The end of the first wave

The financial crisis of 2008 had many victims. One of the most significant was the fall in the appeal of the emerging markets as investment destinations for UK businesses. As was the case with many categories of investment, the crash demonstrated that there are no “certain” bets and investment in rapidly growing but still emerging markets carries its own risks. The emerging markets suffered particularly as they had been growing as such a rapid rate in the run up to the crash that their fall was greater in relative terms and hence the shock was multiplied.

In the aftermath of the crash, the analysis exposed the weakness of a number of the assumptions which had driven the rapid growth in investment in these new markets. The most significant was the debunking of the “decoupling” thesis. Following the Asian crisis of the late 90s and the subsequent recovery, the view that the regions of the world had “decoupled” from one other and hence become more resilient to a global shock took hold. However the impact of the slowdown of the Eurozone in particular illustrated how interconnected the regional economic groupings still were. Europe was a major destination for Asian imports and as demand for these imports fell, so Asian demand for commodities fell as a result: hitting economies as far afield as Brazil and Australia.

The re-emergence of the emergers

Just as the developed economies have embarked on structural reform programmes in response to the financial crisis so the emerging markets have also reviewed their economic policies. Much has been written about China and its drive to develop more of a balance between domestic consumption and export led growth but countries such as Indonesia, Columbia, Mexico and Vietnam have also sought to improve their economic performance. These changes together with the recovery in the USA and pro-growth policies being pursued by Japan and South Korea have changed the outlook for emerging markets in a very positive fashion.

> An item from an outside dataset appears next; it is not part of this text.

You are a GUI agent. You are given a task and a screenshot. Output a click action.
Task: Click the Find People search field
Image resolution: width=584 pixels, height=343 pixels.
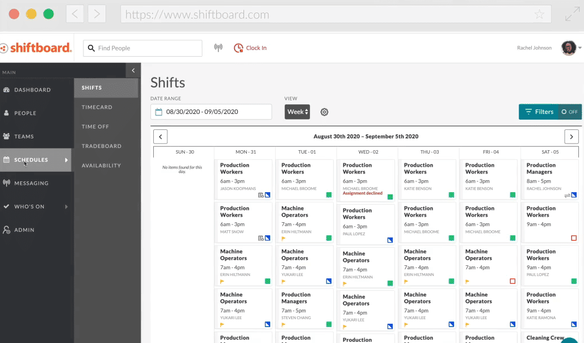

The Ernst & Young/Oxford Economics Rapid Growth Markets Spring Forecast predicts a significant acceleration of growth in the emerging markets with our 25 fast growing markets heading up to growth rates in GDP of 6% per annum from 2014 onwards and widening the gap with the developed markets. As the chart below illustrates, this acceleration of growth is based upon a major growth in exports with the emerging countries in our sample passing developed countries in terms of the share of world exports accounted for by 2014 or 2015. This is a major shift in the balance of world trade power and suggests a more sustainable economic story for the emerging markets especially as intra- Asian and intra- Latin America trade becomes a more significant share of the growth: decoupling may be happening at last



Source: Oxford Economics

Time to dust off the investment plans

No investment is without risk and the challenges of emerging markets remain significant. However the expected growth is based on the combination of a number of factors: a more stable outlook for China; pro-growth policies in China and Japan; recovery in the USA; and a export led model with more sustainable growth rates. Moreover, the emerging markets continue on the whole to benefit from favourable demographics: a young and growing population; increasing education levels; and the emergence of a very large middle class. The opportunity appears to be of a scale, especially relative to expected growth rates in the UK’s largest export markets in Europe, to merit further attention.

Most likely as a reaction to previous experience, the UK is not making as much progress in these fast growing markets as previously hoped. The UK has had recent export successes in China and India but the Ernst & Young ITEM Club April forecast expects the UK’s share of world trade to keep falling over the next few years despite a favourable devaluing of the pound.

This suggests that UK business is missing opportunities. Now seems to be the perfect time to collect the data, identify the potential long list of opportunities and filer these down to a list for detailed research and planning. With growth in the Americas to be more than double that in Europe over the next 5 years and the equivalent figure for Asia to be more than four times the European rate, management and boards should ensure they have considered the options and are not left behind. There is no sure thing but the fundamentals do appear to be moving very quickly in the right direction.